Return exactly, please, the line that contains "1043x648 pixels." and every line after it through the end of the material that follows, leaving pictures aside.

### RECORDS

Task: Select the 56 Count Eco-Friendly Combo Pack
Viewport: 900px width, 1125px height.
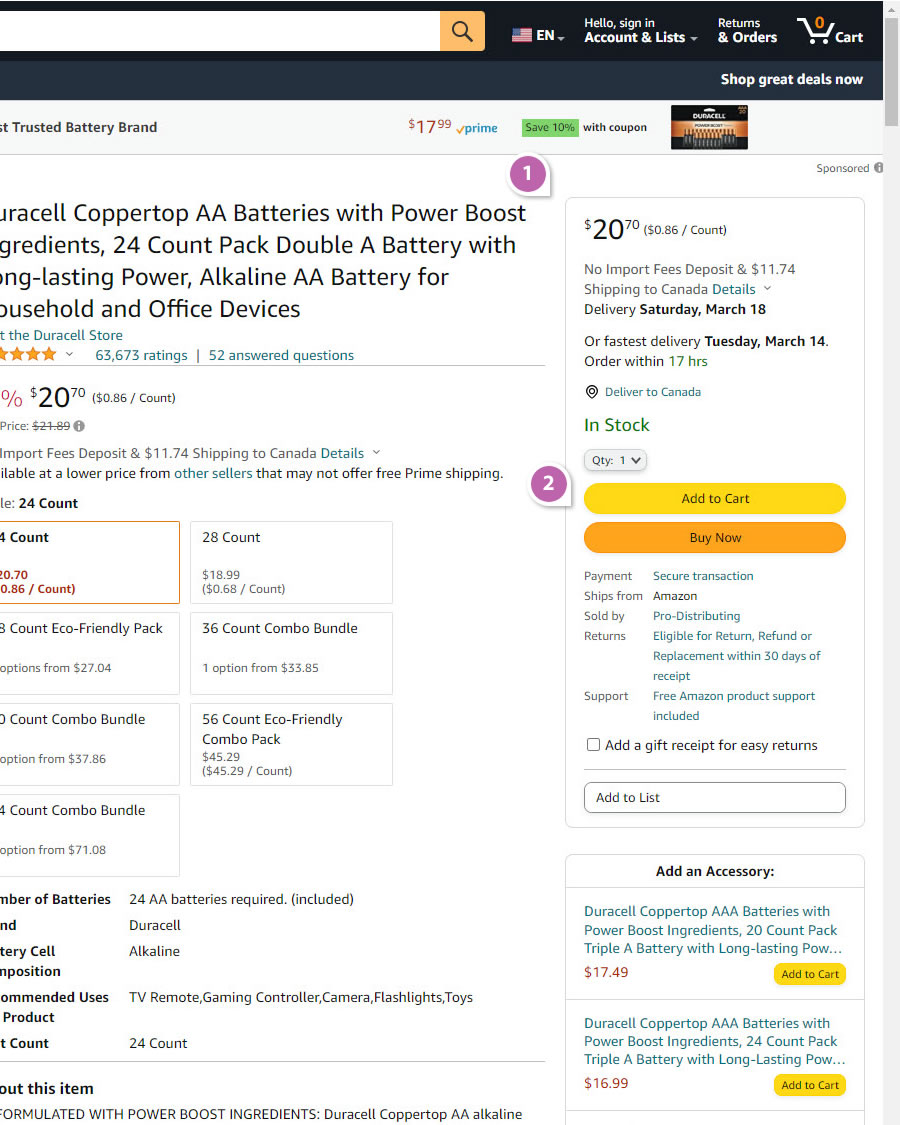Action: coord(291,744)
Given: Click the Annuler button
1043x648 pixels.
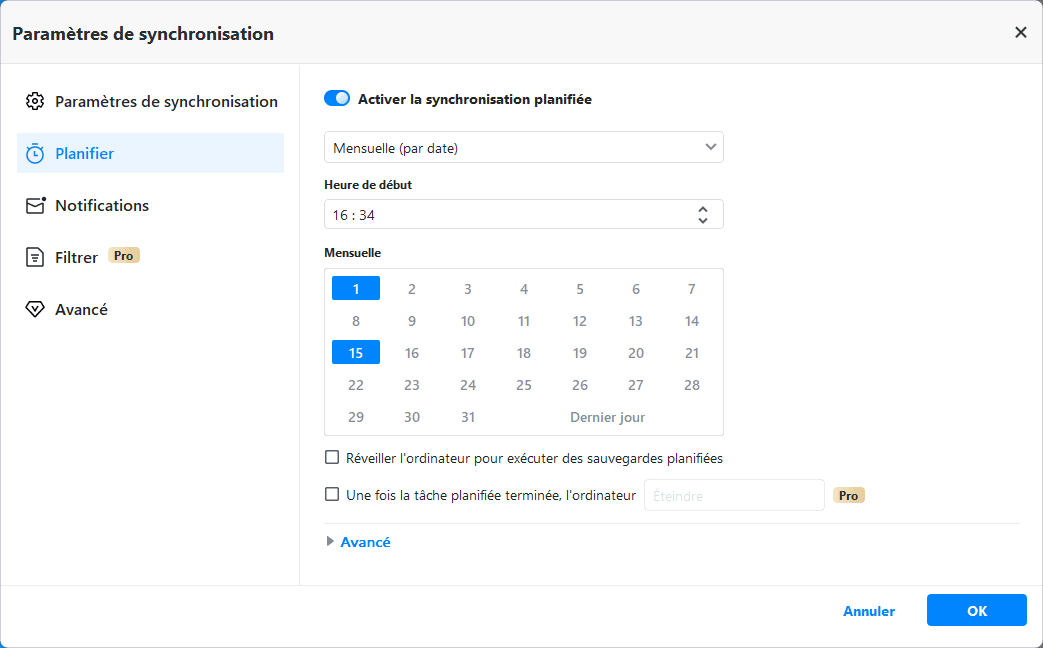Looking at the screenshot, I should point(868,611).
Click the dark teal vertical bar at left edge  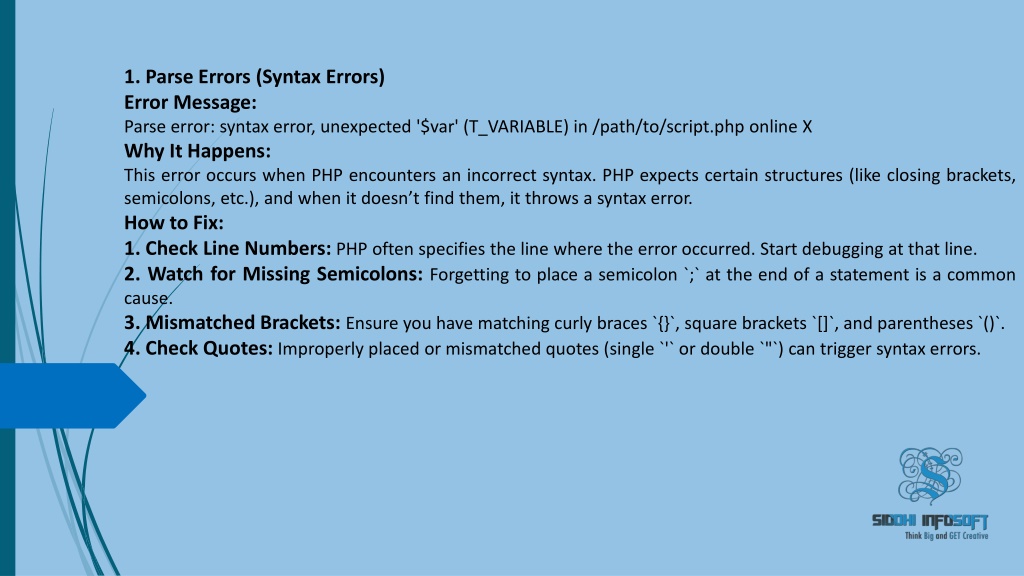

######

> _SOLUTION TO THE PROBLEM_:
1043x648 pixels.
Looking at the screenshot, I should point(868,611).
Click the dark teal vertical bar at left edge  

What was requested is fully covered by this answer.